The following references ((https://math.stackexchange.com/users/10117/lepidopterist), n.d.), ((https://math.stackexchange.com/users/21550/hkbattousai), n.d.), (ibilion[at]purdue.edu 2022) (specifically this section) were helpful to me as I worked through understanding the algorithm and the proofs for the two results above.

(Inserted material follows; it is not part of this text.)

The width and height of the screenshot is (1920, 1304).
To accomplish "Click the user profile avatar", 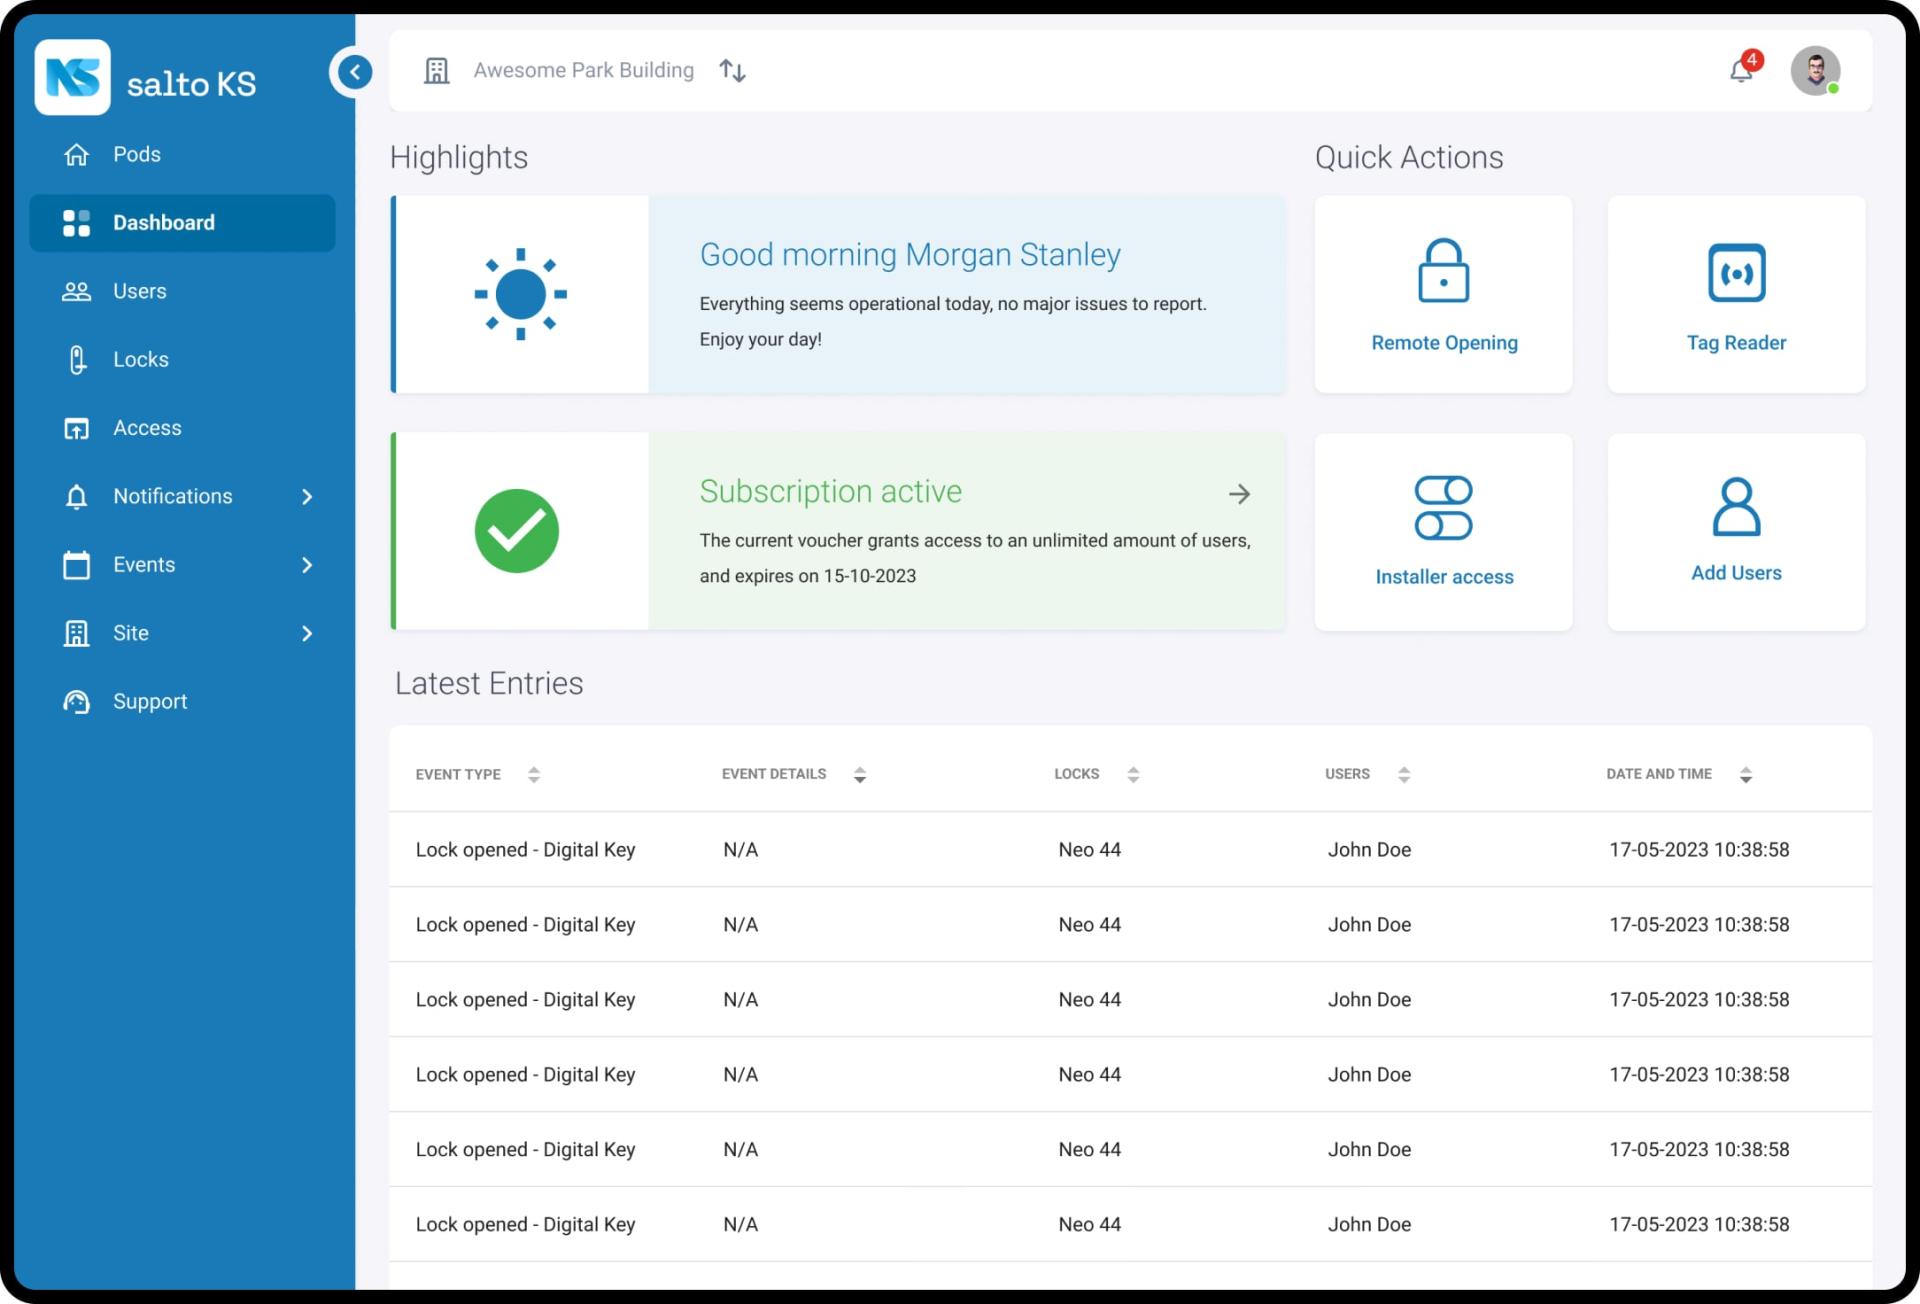I will point(1814,71).
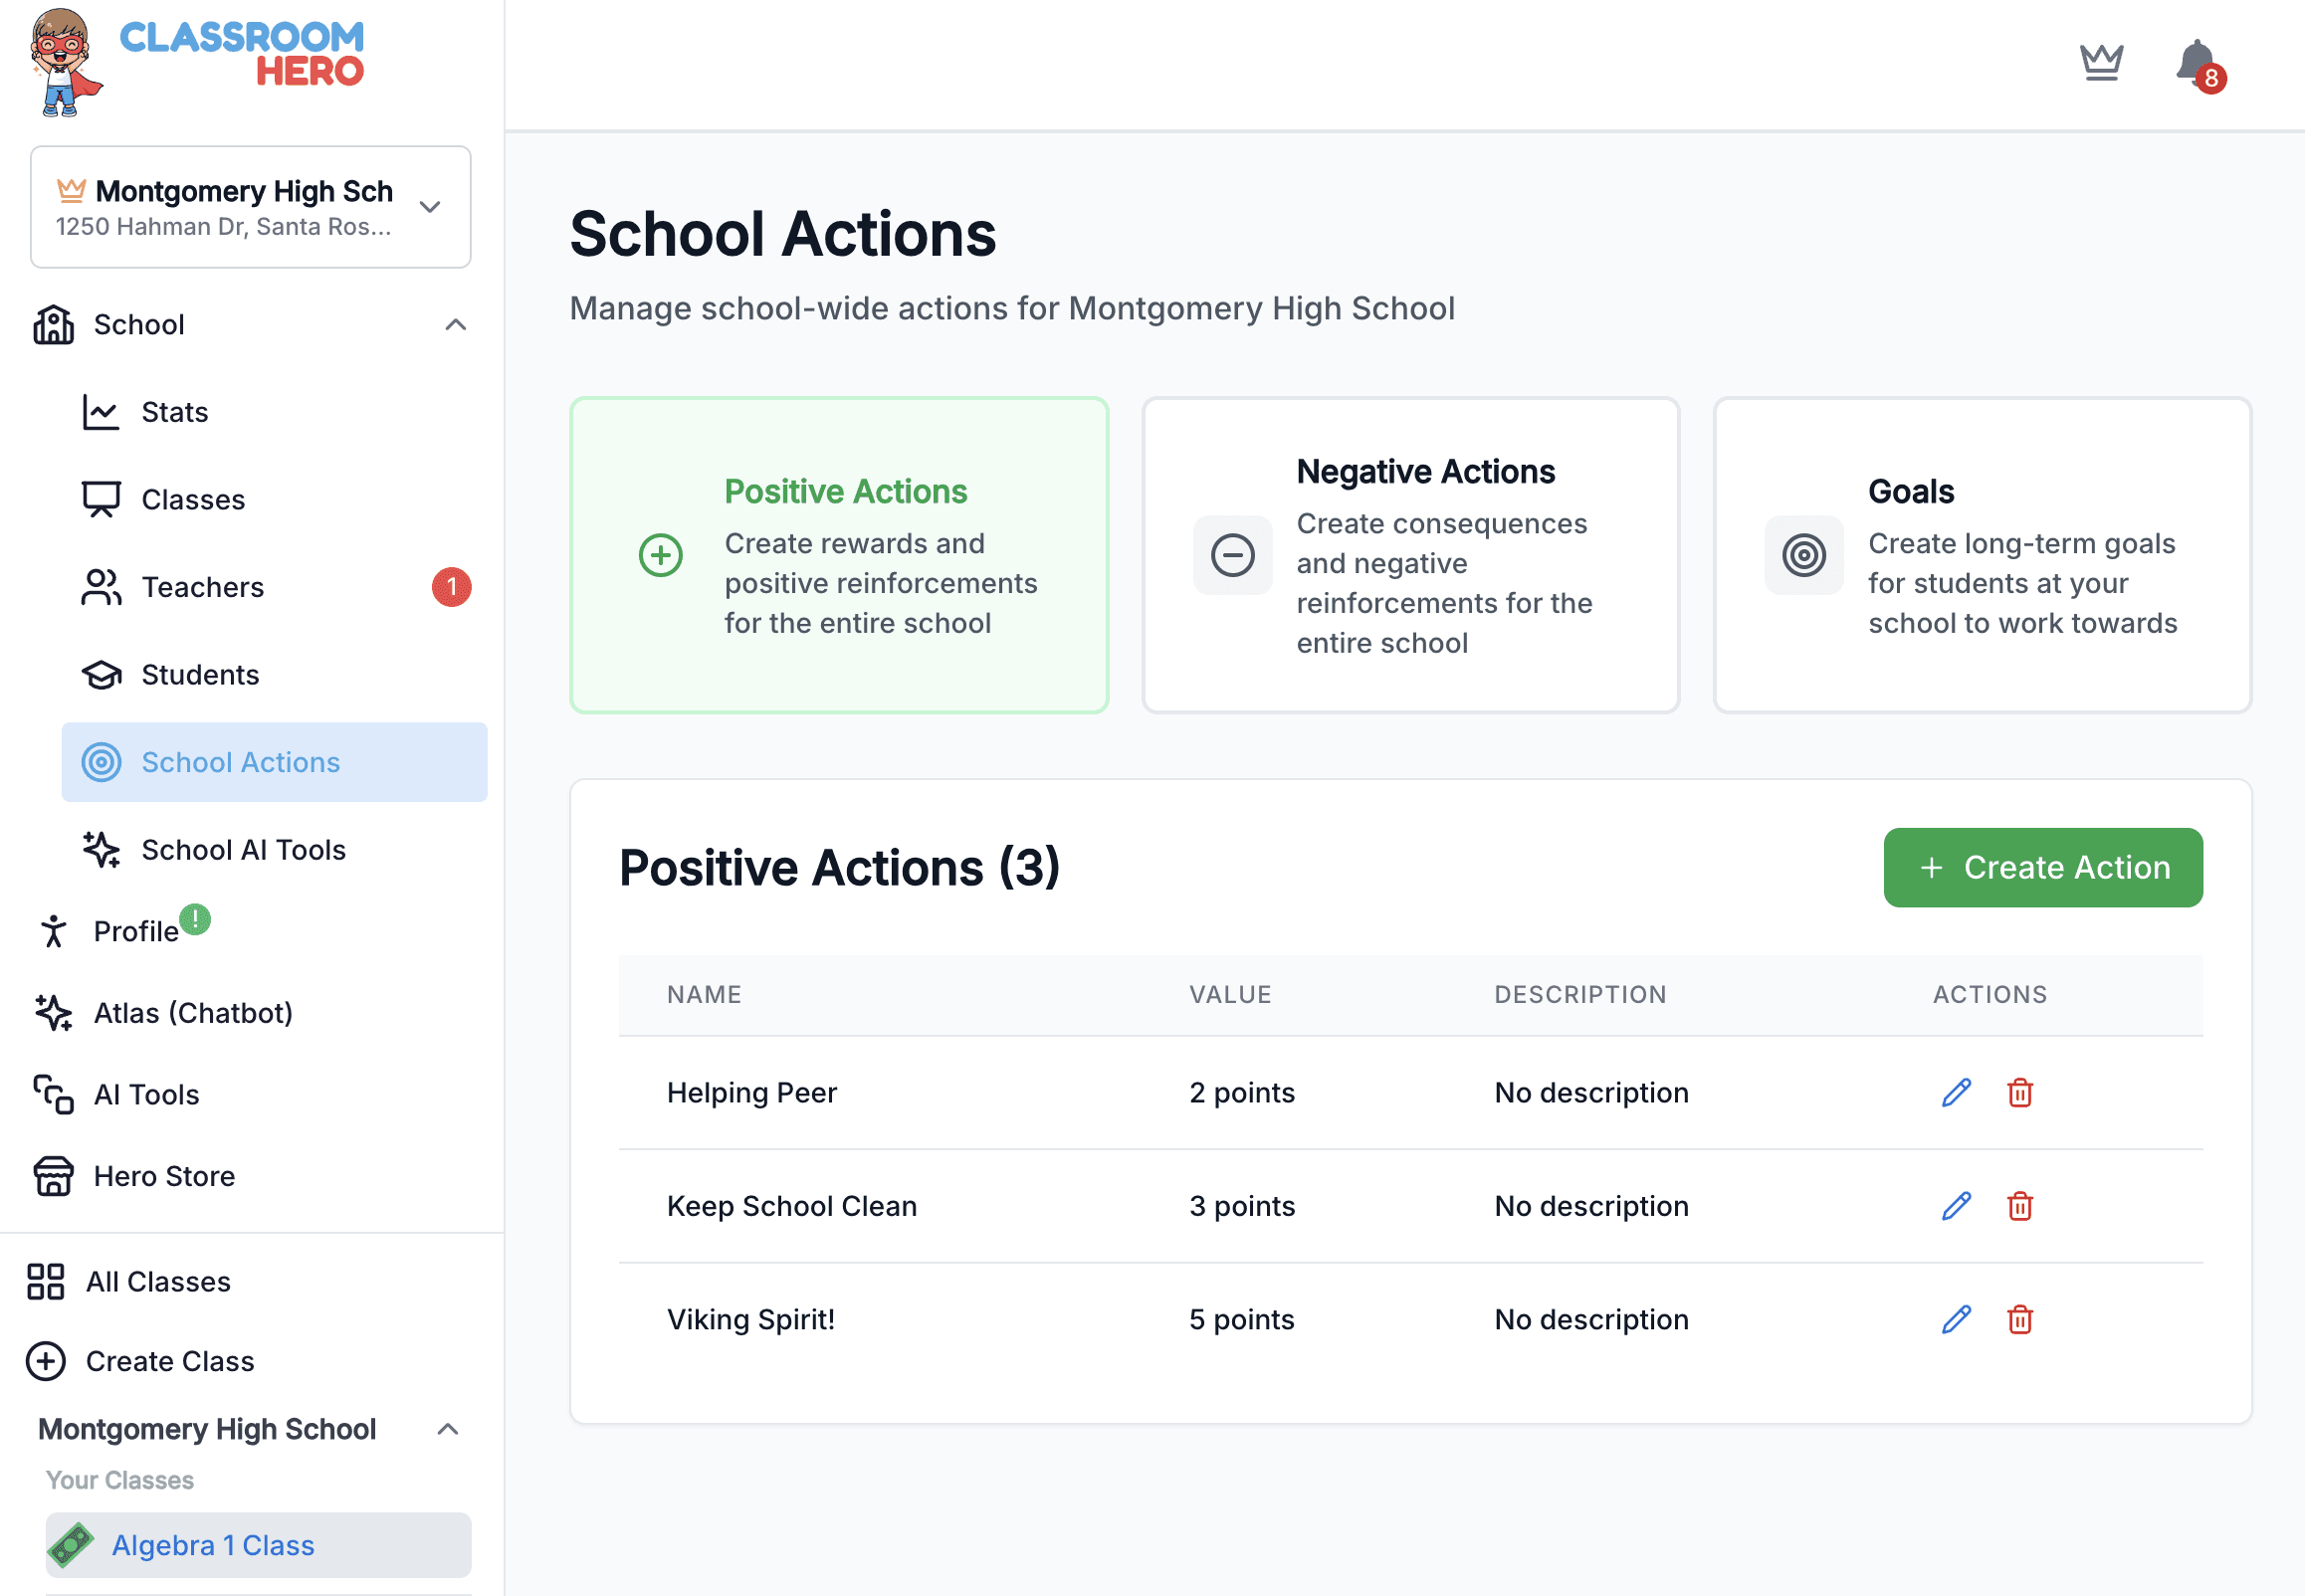Click the Classroom Hero logo
The width and height of the screenshot is (2305, 1596).
198,62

Having shown that the expectation and (co)variance of \(\mathbf{x}\) are what we’d assume, we need to show that \(\mathbf{x}\) qualifies as multivariate normal. A random vector is multivariate normal if any linear combination of its elements is normally distributed. From its construction, we know \(\mathbf{x}\) is a linear transformation of a standard normal vector, i.e., \(\mathbf{z}\). We can decompose \(\mathbf{x}\)’s \(i\)-th element, \(X_i\), into the following:
\[
\begin{align*}
\sigma_i &= \sum_{j = 0}^n L_{i,j} \\
X_i &= Z_i \sigma_i + \mu_i.
\end{align*}
\]
We can then show that \(X_i \sim \mathcal{N}(\sigma_i \cdot 0 + \mu_i, \sigma_i^2) \implies X_i \sim \mathcal{N}(\mu_i, \sigma_i^2)\). This follows from theorems regarding the transformation of random variables (Casella and Berger 2024). I’ll demonstrate it for an arbitrary \(Z \sim \mathcal{N}(0, 1)\), \(\mu\), and \(\sigma > 0\) (omitting the subscript \(i\) for brevity). The probability density function (pdf) of the standard normal \(f_Z(z)\) is defined as \[
f_Z(z) = \frac{1}{\sqrt{2\pi}}\ e^{-z^2 / 2}.
\]
Define \(X' = g(Z) = \sigma \cdot f_Z(Z)\). Then, \(g^{-1}(x) = \frac{x}{\sigma}\), and \(\frac{d}{dx}g^{-1}(x) = \frac{1}{\sigma}\). Thus, the probability density function \(f_{X'}(x)\) is
\[
\begin{align*}
f_{X'}(x) &= f_Z(g^{-1}(x)) \frac{d}{dx}g^{-1}(x) \\
&= f_Z \Bigl(\frac{x}{\sigma} \Bigr) \cdot \frac{1}{\sigma} \\
&= \frac{1}{\sqrt{2\pi}}\ e^{-(\frac{x}{\sigma})^2 \cdot \frac{1}{2}} \cdot \frac{1}{\sigma} \\
&= \frac{1}{\sqrt{2\pi} \sigma}\ e^{-\frac{x^2}{2\sigma^2}}.
\end{align*}
\]
This is the pdf for \(\mathcal{N}(0, \sigma^2)\). Now, we find \(X = h(X') = f_{X'}(X') + \mu\), where \(h^{-1}(x) = x - \mu\) and \(\frac{d}{dx}\ h^{-1}(x) = 1\). As with the above, we have \[
f_X(x) = f_{X'}(h^{-1}(x)) \frac{d}{dx}\ h^{-1}(x) = f_{X'}(x - \mu) = \frac{1}{\sqrt{2\pi} \sigma}\ e^{-\frac{(x - \mu)^2}{2\sigma^2}},
\]
which is the classical definition of the normal distribution’s probability density function. This means that scaling a normal variable by a constant, or adding a constant to a normal variable results in another normal variable. So, each \(X_i\) is normal. Lastly, as one’s intuition might suspect, the sum of jointly distributed normal variables is also normal. I won’t go through the proof here, but some versions can be found on wikipedia.
Thus, we can conclude that a linear combination \(Y = a_1 X_1 + \cdots + a_n X_n\) is a normal variable, meaning \(\mathbf{x}\) is a draw from the multivariate Gaussian distribution.